> Questions to answer
#1 Answer these questions using the tropical food garden record, one answer per line, marked (a), (b), (c):
(a) When did the lemon tree flower?
(b) In which month was the last of the grapefruit juiced?
(c) What does the record say about the papayas?
#2 Name every kind of fruit plant that the tropical food garden record mentions by name.
#3 Retype everything in the tropical food garden record from "We juiced the" down to "flowers again soon.".
*** Reading passage Section Begins ***
Most plants in our tropical food garden will grow as perennials. By keeping this month by month record I’m trying to learn and become a better gardener.


Still not ripe, new fruit still forming. One fell victim to the chickens and when we found it looking sad and brown it was golden yellow inside and the small was amazing. I don’t think we’re very good at knowing when to pick them.


Lemon tree flowering in late August in the tropics

The lemon tree flowered in late August. It was flowering on the day my mother died.


We juiced the last of the grapefruit in August. We picked them a few weeks previously. The longer you leave them the more super-sweet they become. Our grapefruit tree is currently having a rest, we’ll see flowers again soon.


We have papayas on the plant, still not ripening


1st of August – First Flowers (these died that year, we haven’t tried again since.)
*** Reading passage Section Ends ***
*** Stored data Section Begins ***
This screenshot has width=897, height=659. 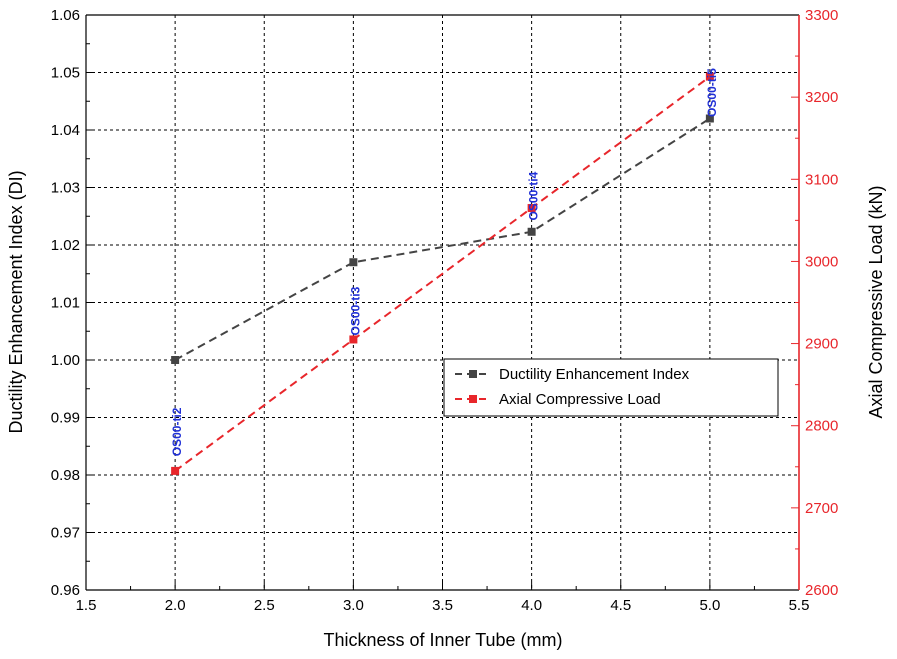 I want to click on right-y-axis-title: Axial Compressive Load (kN), so click(x=876, y=302).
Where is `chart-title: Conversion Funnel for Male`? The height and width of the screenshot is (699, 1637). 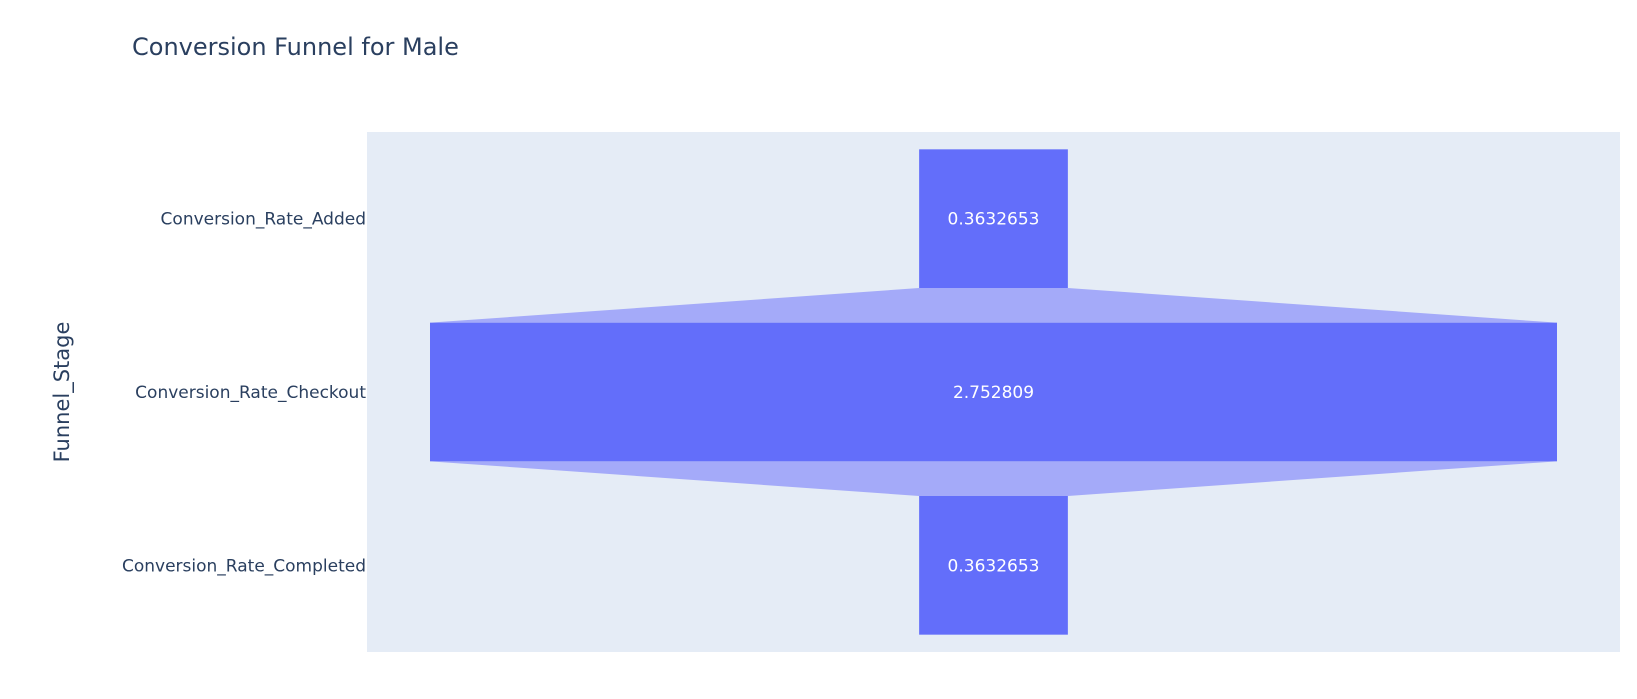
*** Stored data Section Ends ***
> Answer section
#1
(a) In late August.
(b) In August.
(c) They are on the plant, still not ripening.

#2 Lemon, grapefruit, papaya

#3
We juiced the last of the grapefruit in August. We picked them a few weeks previously. The longer you leave them the more super-sweet they become. Our grapefruit tree is currently having a rest, we’ll see flowers again soon.